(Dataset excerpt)

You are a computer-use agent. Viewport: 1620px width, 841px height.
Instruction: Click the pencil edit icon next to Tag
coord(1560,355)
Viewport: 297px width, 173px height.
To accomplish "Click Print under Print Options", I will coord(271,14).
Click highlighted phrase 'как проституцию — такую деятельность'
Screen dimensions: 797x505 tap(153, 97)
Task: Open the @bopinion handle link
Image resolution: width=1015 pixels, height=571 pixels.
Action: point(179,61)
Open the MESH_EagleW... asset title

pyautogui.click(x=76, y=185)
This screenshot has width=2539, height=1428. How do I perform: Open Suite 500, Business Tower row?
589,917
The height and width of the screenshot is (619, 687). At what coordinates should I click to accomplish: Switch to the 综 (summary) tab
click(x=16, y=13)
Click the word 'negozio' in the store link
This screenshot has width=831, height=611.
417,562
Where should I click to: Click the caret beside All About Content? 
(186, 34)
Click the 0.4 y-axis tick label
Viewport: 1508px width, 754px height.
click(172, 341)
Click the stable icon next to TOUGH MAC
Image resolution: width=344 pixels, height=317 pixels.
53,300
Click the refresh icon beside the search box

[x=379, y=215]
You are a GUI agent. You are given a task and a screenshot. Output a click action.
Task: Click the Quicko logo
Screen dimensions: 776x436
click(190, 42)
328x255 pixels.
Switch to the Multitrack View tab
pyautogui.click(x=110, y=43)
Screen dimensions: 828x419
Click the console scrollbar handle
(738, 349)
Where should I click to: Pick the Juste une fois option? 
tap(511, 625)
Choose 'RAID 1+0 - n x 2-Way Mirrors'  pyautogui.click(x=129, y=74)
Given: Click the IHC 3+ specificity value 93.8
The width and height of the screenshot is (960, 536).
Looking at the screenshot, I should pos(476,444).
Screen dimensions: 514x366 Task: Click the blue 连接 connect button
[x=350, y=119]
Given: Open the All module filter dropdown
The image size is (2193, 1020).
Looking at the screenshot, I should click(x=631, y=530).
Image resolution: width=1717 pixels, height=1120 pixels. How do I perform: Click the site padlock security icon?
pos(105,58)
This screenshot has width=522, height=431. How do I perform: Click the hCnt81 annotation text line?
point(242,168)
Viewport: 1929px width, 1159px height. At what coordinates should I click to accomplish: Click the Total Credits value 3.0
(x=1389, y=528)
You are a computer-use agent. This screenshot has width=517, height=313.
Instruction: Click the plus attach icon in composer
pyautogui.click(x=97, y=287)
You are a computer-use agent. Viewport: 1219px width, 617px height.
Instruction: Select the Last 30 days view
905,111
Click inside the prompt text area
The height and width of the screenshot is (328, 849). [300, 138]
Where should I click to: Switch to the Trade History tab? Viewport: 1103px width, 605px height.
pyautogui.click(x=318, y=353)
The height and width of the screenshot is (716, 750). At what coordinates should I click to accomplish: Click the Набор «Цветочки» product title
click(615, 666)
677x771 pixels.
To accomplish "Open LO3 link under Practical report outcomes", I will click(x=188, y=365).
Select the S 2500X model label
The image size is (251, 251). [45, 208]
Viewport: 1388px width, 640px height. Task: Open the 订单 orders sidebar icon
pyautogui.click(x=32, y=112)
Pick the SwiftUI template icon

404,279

• _THE TASK_: Find every line in the listing above that contains the word "under", and copy each of those lines.

• _SOLUTION FOR THIS EXERCISE_:
To accomplish "Click Print under Print Options", I will coord(271,14).
To accomplish "Open LO3 link under Practical report outcomes", I will click(x=188, y=365).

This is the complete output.